Responding to the new report from Education Support, Teaching: The New Reality, which highlights the impact of increasing responsibilities on school leaders and teachers, Paul Whiteman, general secretary at school leaders’ union, NAHT, said:
“There is no doubt that the role of teachers and school leaders has expanded significantly over recent years, at a time when the resources available to them have been dwindling.
“As a result of cuts to vital support services, school leaders and their staff increasingly end up acting as teachers, social workers and counsellors rolled into one, as they struggle to help families access stretched, under-funded provision like CAMHS (Child and Adolescent Mental Health Services). Due to the lack of specialist support available, school staff are too often left feeling helpless, drained and overworked, which in turn only serves the fuel the recruitment and retention crisis in education.
“We cannot continue to expect school staff to continue to step in and fill the gaps created by the chronic underfunding of these vital services. Nor can we continue to ask them to sacrifice their own wellbeing in order to sustain the current system. As this report clearly shows, to do so would not only be unfair on them, it would be unfair on pupils too.”

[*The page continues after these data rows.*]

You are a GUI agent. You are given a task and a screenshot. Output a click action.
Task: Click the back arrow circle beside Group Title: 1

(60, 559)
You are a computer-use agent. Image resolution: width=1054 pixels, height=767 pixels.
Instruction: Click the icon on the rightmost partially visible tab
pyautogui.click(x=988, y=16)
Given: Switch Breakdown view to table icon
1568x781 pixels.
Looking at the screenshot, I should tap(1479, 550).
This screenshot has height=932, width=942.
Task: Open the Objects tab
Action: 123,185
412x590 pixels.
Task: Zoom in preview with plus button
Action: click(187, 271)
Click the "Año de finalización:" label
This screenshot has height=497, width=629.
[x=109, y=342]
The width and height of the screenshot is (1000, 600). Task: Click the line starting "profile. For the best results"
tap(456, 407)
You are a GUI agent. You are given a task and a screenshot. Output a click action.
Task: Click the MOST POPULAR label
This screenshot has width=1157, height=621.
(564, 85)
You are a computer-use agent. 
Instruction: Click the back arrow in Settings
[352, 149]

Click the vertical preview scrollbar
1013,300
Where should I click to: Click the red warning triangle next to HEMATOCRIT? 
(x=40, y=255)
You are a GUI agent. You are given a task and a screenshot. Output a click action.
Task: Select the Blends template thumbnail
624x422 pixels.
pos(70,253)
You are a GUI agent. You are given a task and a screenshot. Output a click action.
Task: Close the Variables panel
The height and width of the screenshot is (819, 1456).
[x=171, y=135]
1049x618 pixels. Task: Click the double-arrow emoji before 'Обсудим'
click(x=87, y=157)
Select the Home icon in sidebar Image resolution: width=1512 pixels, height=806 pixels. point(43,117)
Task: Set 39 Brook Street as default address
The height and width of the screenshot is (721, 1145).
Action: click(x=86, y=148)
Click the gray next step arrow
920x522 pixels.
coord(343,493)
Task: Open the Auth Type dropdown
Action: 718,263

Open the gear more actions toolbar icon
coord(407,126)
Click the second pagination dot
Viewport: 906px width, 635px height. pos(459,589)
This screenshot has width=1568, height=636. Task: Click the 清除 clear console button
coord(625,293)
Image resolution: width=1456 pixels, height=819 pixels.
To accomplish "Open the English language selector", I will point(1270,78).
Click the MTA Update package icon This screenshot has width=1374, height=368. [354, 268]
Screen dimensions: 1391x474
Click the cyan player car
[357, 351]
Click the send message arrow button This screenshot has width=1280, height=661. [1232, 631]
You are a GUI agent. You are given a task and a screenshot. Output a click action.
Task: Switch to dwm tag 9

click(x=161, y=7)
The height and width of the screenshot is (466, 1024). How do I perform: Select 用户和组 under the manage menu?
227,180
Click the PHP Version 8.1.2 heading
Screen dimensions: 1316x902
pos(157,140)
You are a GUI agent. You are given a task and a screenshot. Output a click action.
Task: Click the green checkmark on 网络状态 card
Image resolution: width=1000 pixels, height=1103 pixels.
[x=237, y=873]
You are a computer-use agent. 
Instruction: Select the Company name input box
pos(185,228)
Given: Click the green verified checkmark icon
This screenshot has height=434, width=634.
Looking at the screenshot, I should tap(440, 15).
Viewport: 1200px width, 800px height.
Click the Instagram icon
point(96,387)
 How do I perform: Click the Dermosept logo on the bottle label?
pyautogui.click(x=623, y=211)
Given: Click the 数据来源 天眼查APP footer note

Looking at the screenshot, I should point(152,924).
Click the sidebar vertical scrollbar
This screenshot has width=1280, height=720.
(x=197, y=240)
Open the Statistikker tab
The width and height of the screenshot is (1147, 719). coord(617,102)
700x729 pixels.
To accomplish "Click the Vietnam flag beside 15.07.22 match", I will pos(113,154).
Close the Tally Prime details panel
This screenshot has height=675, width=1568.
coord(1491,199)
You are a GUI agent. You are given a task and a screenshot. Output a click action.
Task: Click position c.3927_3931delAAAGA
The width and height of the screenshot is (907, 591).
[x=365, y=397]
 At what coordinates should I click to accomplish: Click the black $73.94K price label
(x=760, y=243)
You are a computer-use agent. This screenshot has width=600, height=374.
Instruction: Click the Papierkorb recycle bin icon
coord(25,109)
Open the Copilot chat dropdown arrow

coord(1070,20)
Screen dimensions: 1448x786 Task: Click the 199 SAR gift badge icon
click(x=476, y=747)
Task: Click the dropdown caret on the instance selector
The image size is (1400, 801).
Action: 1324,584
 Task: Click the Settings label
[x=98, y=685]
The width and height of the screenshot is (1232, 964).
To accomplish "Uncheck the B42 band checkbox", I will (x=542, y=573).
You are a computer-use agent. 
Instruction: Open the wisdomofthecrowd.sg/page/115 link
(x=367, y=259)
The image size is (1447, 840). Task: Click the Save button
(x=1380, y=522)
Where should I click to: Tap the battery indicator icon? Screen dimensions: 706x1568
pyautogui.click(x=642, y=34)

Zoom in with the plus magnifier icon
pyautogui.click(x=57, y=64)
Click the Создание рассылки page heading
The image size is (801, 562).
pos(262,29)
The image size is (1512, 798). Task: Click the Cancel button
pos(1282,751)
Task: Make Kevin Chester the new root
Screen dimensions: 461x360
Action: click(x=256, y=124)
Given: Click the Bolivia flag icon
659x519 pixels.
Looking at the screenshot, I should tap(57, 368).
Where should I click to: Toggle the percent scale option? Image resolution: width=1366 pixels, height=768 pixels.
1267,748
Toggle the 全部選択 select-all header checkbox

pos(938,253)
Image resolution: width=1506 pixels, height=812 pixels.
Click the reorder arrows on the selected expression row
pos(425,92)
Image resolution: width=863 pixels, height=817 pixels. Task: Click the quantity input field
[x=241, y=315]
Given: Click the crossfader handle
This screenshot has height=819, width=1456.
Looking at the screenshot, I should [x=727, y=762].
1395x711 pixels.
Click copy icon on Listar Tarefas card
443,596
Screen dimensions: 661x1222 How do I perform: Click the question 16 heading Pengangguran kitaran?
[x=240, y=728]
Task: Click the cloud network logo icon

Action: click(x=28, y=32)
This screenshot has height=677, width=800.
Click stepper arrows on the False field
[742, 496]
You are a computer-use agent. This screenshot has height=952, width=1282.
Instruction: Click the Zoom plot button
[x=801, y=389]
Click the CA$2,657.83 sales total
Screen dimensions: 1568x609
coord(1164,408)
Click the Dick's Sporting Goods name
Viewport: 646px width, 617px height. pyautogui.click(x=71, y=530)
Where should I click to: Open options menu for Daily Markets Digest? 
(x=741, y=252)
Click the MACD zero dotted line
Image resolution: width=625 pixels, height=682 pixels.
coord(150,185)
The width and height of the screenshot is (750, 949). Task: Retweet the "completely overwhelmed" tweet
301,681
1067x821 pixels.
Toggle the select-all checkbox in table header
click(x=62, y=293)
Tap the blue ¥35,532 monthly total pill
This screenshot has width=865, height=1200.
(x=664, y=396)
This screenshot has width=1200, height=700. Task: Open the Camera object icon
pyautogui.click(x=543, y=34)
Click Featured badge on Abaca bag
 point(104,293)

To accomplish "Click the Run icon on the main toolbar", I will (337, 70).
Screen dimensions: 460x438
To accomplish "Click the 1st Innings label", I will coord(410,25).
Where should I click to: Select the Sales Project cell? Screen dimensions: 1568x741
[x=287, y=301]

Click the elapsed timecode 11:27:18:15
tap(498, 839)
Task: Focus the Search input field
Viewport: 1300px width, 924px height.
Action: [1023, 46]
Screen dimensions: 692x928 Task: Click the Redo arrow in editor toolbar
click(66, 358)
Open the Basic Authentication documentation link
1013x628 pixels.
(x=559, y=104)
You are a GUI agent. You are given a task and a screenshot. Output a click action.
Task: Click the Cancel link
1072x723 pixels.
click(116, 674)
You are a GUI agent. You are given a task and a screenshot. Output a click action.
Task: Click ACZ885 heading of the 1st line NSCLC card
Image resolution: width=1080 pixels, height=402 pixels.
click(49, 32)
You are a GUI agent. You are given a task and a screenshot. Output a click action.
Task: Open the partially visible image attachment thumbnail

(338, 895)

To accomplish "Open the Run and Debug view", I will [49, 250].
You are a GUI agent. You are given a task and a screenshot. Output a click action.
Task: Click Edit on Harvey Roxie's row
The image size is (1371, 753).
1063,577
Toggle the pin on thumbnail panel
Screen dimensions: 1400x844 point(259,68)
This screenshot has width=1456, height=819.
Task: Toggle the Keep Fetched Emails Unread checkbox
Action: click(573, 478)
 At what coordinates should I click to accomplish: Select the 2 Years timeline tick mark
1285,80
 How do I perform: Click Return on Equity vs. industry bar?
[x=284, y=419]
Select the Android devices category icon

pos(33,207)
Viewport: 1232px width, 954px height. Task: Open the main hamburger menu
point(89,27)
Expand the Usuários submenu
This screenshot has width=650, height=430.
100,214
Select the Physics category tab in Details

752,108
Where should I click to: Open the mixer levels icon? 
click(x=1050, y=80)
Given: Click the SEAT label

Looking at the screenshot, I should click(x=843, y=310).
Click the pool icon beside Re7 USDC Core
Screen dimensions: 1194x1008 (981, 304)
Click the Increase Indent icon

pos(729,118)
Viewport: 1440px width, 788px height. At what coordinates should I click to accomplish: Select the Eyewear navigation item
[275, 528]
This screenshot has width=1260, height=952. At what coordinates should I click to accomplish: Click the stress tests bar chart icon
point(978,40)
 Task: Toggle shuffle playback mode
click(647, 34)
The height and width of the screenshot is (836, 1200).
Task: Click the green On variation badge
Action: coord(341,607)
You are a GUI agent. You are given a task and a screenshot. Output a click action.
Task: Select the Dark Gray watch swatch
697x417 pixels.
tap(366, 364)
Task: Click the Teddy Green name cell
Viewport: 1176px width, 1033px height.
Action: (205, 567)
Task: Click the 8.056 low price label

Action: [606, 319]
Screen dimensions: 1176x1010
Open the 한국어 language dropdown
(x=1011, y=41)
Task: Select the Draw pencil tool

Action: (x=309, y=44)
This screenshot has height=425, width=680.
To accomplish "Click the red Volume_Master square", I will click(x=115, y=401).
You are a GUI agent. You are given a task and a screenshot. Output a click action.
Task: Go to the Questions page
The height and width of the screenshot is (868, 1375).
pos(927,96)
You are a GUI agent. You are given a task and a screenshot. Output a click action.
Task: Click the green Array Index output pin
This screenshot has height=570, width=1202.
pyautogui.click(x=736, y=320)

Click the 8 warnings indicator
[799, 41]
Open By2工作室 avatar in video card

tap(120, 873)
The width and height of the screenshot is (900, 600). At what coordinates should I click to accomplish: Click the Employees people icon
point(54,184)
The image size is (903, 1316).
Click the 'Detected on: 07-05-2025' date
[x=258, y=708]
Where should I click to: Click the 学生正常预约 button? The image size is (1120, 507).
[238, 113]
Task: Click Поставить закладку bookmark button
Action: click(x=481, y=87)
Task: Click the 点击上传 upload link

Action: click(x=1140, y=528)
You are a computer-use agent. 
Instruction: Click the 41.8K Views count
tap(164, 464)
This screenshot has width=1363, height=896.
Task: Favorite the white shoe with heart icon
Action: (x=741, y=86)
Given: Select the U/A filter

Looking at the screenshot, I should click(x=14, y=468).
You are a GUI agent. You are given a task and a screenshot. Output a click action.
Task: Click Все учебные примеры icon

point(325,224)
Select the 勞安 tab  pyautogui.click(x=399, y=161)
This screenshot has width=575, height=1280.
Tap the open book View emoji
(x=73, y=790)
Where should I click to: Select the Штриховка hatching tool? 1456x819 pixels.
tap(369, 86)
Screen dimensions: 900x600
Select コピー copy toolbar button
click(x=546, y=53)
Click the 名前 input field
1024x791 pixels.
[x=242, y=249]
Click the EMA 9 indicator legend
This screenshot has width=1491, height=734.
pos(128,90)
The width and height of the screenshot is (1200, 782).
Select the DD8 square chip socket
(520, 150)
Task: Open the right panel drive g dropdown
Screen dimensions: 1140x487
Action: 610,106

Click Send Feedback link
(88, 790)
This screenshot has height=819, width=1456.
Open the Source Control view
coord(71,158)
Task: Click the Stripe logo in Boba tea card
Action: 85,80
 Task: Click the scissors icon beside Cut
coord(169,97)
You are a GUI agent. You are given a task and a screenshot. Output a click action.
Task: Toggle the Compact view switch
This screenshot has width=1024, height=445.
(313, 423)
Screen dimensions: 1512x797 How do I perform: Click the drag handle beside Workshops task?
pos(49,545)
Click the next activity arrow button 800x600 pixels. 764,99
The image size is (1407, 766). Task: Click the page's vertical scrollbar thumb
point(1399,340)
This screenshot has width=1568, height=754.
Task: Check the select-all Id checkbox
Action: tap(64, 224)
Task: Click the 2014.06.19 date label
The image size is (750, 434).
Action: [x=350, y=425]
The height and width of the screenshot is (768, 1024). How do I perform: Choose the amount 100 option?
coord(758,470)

Laura Doel, director of NAHT Cymru, said: “It should ring alarm bells for the Welsh government that more than half of education staff in Wales are looking to leave their jobs and that they could be more likely to suffer heart disease or a stroke based on their average working week being at or close to the 55 hours deemed a risk.
"Workload challenges, along with guarantees over proper funding of a pay offer, are a key reason for our members’ ongoing industrial dispute in Wales.
“The role of teachers and school leaders has expanded enormously in recent years, at a time when the resources available to them have been reduced.
“Staff are too often left feeling stressed and overworked, and it’s therefore little wonder the profession is facing a recruitment and retention crisis.
"That’s why it is imperative that our ongoing discussions with the Welsh government lead to a tangible reduction in workload and that leaders are not expected to fund much-needed staff pay awards from already stretched school budgets.”